Director: Bennett Miller
Year Released: 2005
Rating: 2.0

Literary prodigy Truman Capote (Philip Seymour Hoffman) and protégé Harper Lee (an atypically mellow Catherine Keener) investigate the murder of a family in Kansas that would lead to Capote writing his famous work, In Cold Blood. Tries to remain impartial to the story like a journalist, but spends the last part of the movie bludgeoning the Capote character as if it were some kind of expose on what a questionable person he was in real life, even suggesting that the sole reason for his involvement was that he had a passing attraction to one of the men (he 'dismissed' the other by giving him dirty magazines and never, on screen, talking to him).
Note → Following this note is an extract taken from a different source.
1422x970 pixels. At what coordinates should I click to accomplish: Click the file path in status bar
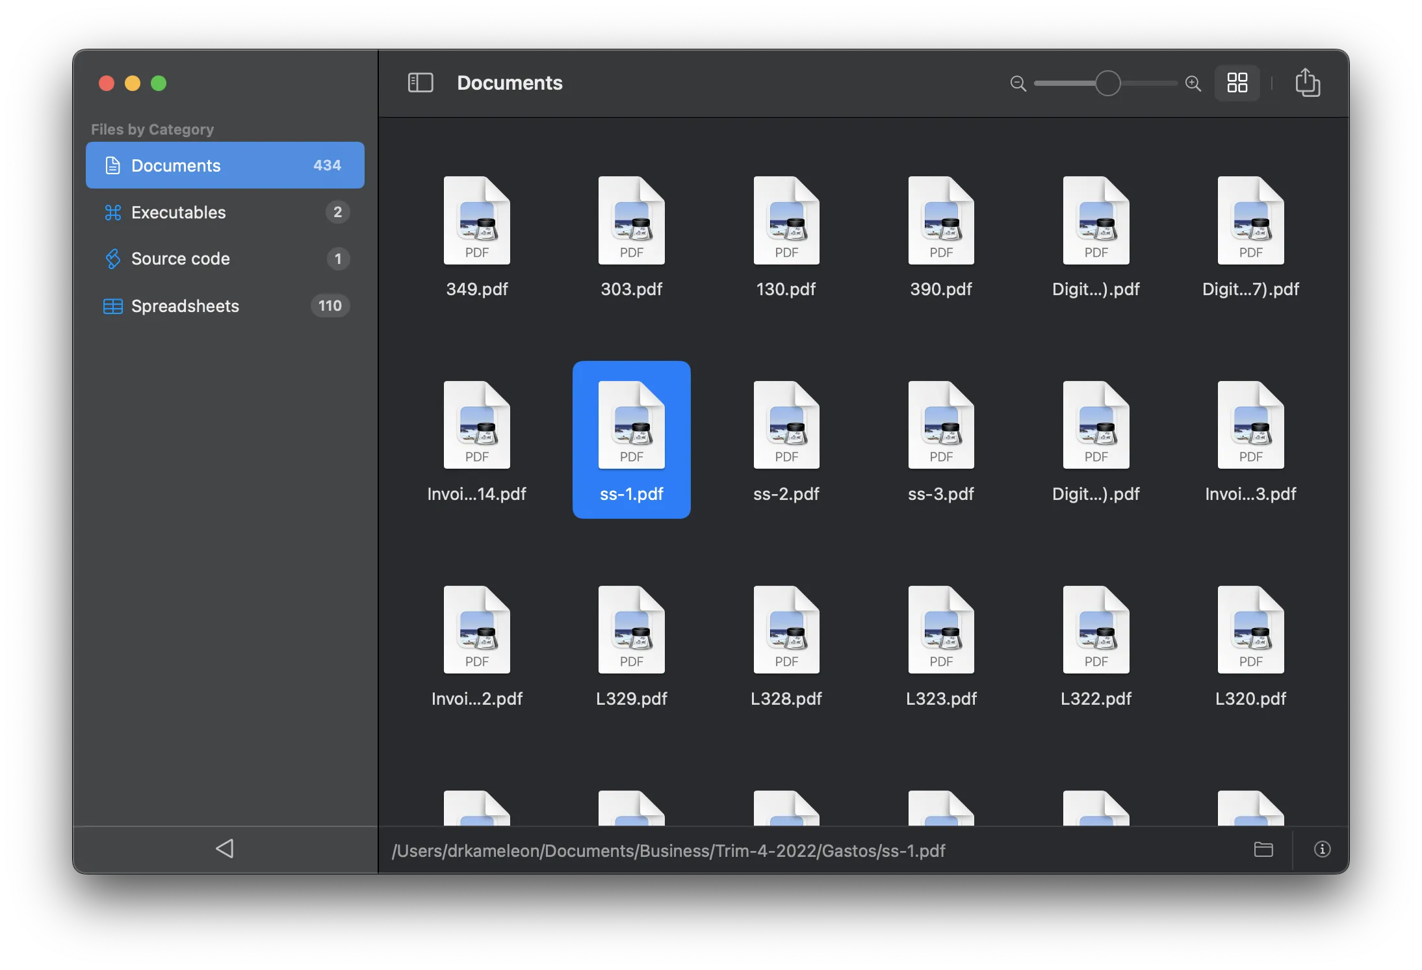point(668,850)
Remains droll throughout, with everyone in sleepy time mode (even Capote, once he goes to Kansas, morphs from flashy raconteur to passive drunk) - the ending had the potential to be sensationalistic, but it turns out to be the most subdued cinematic execution scene in recent memory. Hoffman's performance has been widely praised, though once in a while he seems like a caricature (the same way I felt Jamie Foxx did in portraying Ray Charles) - when take an already eccentric character and have someone play him/her on screen, you run the risk of going overboard. As a bit of acting it's certainly notable, but otherwise disappointing.